While the present data are largely consistent with the efficient packing hypothesis8, they call for an extension of the previous theory. We suggest the action of three independent factors in cochlear variability:

  1. (1)

    Inherent variability of the overall size of the cochlea affecting both the modiolar variability and lateral wall variability, presumably a genetically inherited factor. Both the A and B measures correlated with r2 = 0.648, and modiolar and lateral wall measures correlated similarly (r2 = 0.49; present data). This together suggests that inherent variability is responsible for the common ~ 50% of the interindividual variations in all these measures and that it acts as a common background for all variations. It may be the size of the petrous bone that affects the overall size of the cochlea and is well observable in modiolar variability of B measure.
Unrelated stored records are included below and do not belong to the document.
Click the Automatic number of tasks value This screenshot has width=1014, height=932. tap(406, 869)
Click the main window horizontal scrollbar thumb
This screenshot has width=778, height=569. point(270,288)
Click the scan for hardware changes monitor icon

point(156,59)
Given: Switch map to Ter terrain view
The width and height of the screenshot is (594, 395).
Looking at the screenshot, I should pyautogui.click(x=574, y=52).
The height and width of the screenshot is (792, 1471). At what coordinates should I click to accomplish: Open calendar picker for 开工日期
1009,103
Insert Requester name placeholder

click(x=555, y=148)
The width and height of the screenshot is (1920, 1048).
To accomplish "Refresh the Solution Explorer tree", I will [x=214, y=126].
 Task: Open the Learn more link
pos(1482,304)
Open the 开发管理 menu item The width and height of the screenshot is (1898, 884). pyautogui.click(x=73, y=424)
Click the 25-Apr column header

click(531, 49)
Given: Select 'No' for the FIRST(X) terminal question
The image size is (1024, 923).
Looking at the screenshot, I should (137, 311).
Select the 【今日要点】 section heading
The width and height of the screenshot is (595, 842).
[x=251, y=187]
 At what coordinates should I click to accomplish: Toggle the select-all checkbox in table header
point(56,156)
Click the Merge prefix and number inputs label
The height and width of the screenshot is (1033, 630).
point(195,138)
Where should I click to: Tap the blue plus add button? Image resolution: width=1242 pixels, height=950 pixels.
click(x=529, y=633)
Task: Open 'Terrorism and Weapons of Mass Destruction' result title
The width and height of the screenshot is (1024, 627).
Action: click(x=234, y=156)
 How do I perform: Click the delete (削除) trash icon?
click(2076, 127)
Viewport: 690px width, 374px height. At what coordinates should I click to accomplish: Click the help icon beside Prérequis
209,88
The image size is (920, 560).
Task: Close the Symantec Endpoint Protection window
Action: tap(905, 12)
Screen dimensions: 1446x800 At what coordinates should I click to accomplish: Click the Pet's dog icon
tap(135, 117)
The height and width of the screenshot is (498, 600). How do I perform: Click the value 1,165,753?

This factor thus genetically “programs” the cochlea to “grow larger”.

  2. (2)

    Limiting factor of neighboring structures, particularly facial nerve, as observed previously8, is the second key player, potentially explaining the large part of the remaining variation (1 − r2 = 0.51). The action of this factor is stronger in extend at the B axis, where the closest structure, the facial nerve, is found. Proximity of the facial nerve limits the inherent variability of the lateral wall and causes this variability to be smaller than the modiolar variability. Limiting factors affect the growth involved in the inherent variability in some cochleae by preventing it “growing larger” along a specified direction. Such factors would be responsible for the complex, irregular geometry of the cochlea including dips, indentations and jumps in the form, as reported previously more prominently along the lateral wall7,8.

  3. (3)

    Measurement noise that constitutes a part of the 51% mentioned in the limiting factor above. For modiolar wall, this imprecision is larger than for the lateral wall, the extent of it is, however, not clear yet.

These considerations suggest that the full understanding of the mechanisms of cochlear interindividual variability requires, additionally to understanding of limiting factors8, also the elucidation of the inherent factors likely driven by genetics.